TASK INSTRUCTIONS » In the records below, find the line with "Task: Edit order 1012 using the pencil icon" and the line with "Task: Click the L size row label". Print both exactly, along with every line between them, and no other line.

##### LISTED ENTRIES #####

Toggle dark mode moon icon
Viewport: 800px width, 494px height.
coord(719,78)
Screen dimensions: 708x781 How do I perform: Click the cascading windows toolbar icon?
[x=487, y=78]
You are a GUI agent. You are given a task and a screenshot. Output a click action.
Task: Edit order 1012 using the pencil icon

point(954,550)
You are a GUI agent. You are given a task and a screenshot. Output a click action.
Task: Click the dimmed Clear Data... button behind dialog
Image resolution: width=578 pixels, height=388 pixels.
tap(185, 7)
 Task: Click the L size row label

#####
##### LISTED ENTRIES #####

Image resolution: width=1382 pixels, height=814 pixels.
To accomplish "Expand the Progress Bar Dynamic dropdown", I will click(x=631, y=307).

#####
##### LISTED ENTRIES #####

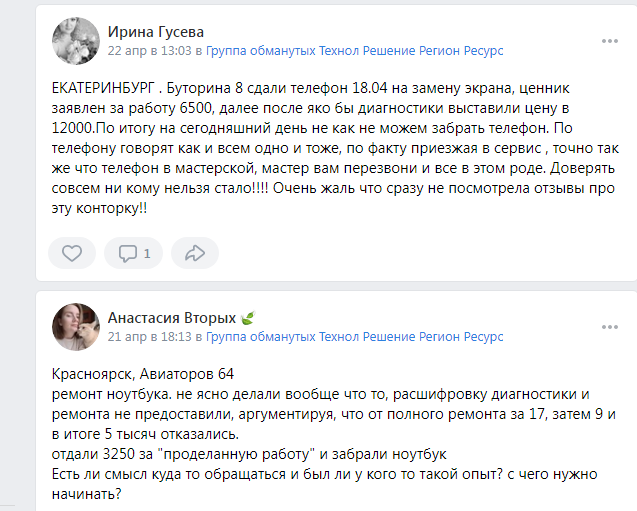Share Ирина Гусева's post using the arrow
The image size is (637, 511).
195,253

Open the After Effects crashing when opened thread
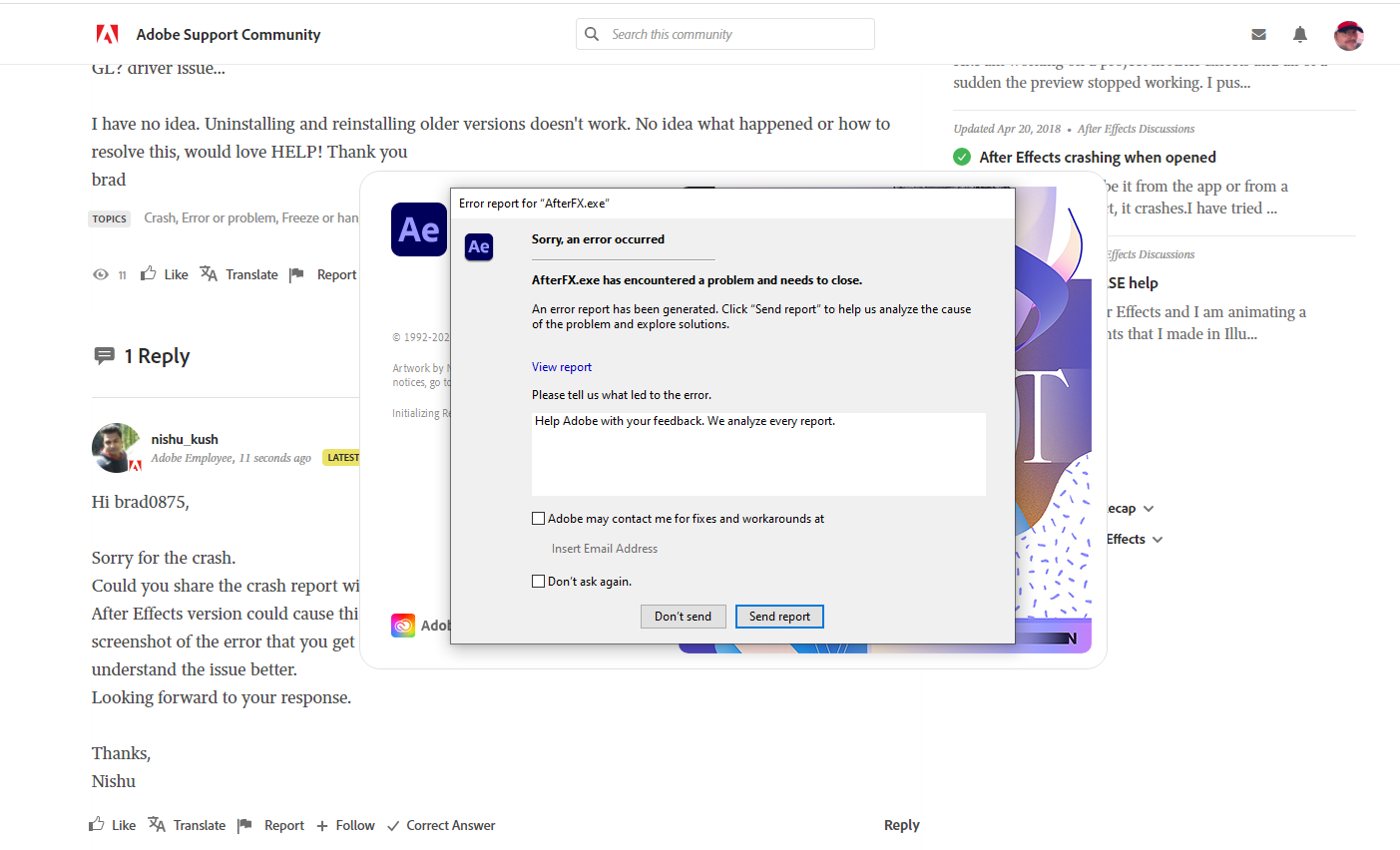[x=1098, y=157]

#####

ANSWER TO THE EXERCISE »
Task: Edit order 1012 using the pencil icon

point(954,550)
You are a GUI agent. You are given a task and a screenshot. Output a click action.
Task: Click the dimmed Clear Data... button behind dialog
Image resolution: width=578 pixels, height=388 pixels.
tap(185, 7)
 Task: Click the L size row label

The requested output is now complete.